▶ _Texte de la page_
——————

62Au début du xxe siècle, les horaires et le nombre de repas commencent à changer dans la vie urbaine. L’organisation du temps quotidien en fonction des horaires européens, surtout dans les administrations et dans les écoles modernes, a probablement été la raison principale de ce changement. Le nouveau repas était dénommé le déjeuner (öğle yemeği). Le premier repas de la journée qui était celui du matin, devint à cette époque le déjeuner. Le contenu du repas n’avait pas changé. Mais l’horaire fut décalé de 11 heures à midi. Le petit-déjeuner qui était une prise alimentaire optionnelle avant, devint le premier repas du jour, il était pris nécessairement entre 6 et 9 heures du matin. Le contenu du petit-déjeuner fut aussi redéfini. En plus du fromage, des olives, du pain ou de la soupe qu’on mangeait au début de la matinée avant la prise du café dans le passé, de nouveaux aliments et boissons s’ajoutèrent au répertoire du petit-déjeuner comme le café au lait, le chocolat, le thé, le beurre, la confiture, les biscuits, les œufs à la coque et les gâteaux. L’heure du dîner (akşam yemeği) fut décalée aussi de 7 heures vers 9 heures du soir. Selon le même article, les prises alimentaires aux horaires traditionnels, à 11 heures du matin et 6 heures du soir furent considérées comme très inconvenantes, car c’étaient les horaires de travail. Les gens qui menaient une vie civilisée devaient organiser leur temps de cette manière99. En dehors de l’organisation du temps autour de trois repas principaux, les autres types de repas comme le souper, le goûter, le thé qui existaient dans la culture européenne furent introduits dans la vie des élites ottomanes. Les nouveaux termes culinaires comme « table d’hôte », « menu » apparaissent dans ces articles. Le souper était défini par Ahmet Mithat comme un repas qu’on prenait entre minuit et 2 heures du soir à la fin des bals100. Dans un article d’un magazine féminin, offrir de thé aux invités à 5 heures de l’après-midi était décrite comme une bonne tradition civilisée qu’il fallait adopter101.

——————

▶ _Matériel d'exercice_
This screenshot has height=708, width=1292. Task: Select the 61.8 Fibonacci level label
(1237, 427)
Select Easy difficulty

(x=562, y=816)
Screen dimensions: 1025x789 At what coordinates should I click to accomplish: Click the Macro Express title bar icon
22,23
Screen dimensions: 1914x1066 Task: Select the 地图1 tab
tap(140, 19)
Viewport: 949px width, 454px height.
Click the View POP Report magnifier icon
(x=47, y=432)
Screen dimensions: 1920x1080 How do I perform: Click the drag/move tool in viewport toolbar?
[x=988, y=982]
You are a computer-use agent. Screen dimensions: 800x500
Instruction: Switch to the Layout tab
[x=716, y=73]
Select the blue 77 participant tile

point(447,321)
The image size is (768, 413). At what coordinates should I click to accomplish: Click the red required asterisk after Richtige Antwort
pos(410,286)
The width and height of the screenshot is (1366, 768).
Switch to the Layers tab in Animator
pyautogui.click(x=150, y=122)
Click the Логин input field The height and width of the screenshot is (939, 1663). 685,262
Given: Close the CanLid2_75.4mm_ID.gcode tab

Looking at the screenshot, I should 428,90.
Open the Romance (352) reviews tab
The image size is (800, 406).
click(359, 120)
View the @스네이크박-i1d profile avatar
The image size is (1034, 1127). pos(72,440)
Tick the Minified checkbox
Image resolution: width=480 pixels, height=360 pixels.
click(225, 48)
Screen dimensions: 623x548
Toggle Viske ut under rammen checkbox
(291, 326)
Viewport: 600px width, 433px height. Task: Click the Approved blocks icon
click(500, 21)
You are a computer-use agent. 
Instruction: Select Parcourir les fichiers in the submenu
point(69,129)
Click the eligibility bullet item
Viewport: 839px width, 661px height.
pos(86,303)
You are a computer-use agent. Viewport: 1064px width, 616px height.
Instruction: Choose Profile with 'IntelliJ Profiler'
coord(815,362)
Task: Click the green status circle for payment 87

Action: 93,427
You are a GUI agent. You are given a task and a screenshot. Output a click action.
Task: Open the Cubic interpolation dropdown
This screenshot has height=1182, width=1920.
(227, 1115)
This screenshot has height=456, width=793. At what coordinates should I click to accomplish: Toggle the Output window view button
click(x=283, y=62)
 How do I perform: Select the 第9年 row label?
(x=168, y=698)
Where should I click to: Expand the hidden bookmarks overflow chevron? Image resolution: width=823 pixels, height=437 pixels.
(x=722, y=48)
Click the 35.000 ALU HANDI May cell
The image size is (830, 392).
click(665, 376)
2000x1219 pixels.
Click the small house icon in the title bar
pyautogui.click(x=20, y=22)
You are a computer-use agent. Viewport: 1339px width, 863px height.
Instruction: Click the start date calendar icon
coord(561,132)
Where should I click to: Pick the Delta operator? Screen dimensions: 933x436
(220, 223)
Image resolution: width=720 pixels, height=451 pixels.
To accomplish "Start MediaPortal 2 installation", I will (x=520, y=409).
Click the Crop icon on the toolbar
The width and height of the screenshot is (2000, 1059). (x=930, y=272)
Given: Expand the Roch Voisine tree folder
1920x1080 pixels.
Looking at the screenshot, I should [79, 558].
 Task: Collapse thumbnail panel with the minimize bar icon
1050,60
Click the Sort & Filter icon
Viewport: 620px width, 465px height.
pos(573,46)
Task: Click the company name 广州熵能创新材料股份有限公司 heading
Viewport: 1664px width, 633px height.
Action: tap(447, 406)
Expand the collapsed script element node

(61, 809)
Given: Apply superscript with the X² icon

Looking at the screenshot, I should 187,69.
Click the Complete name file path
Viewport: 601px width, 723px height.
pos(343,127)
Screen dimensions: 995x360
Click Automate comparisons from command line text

——————

▶ _Travail à faire_
#1 D'après le texte sur les horaires des repas, à quel moment de la journée le petit-déjeuner était-il obligatoirement pris ?
#2 Recopiez les entrées depuis leur début jusqu'à la ligne contenant « tap(140, 19) », cette ligne comprise.
Le texte et les entrées n'ont aucun lien entre eux.

▶ _Résultats dans l'ordre_
#1 Entre 6 et 9 heures du matin.

#2
This screenshot has height=708, width=1292. Task: Select the 61.8 Fibonacci level label
(1237, 427)
Select Easy difficulty

(x=562, y=816)
Screen dimensions: 1025x789 At what coordinates should I click to accomplish: Click the Macro Express title bar icon
22,23
Screen dimensions: 1914x1066 Task: Select the 地图1 tab
tap(140, 19)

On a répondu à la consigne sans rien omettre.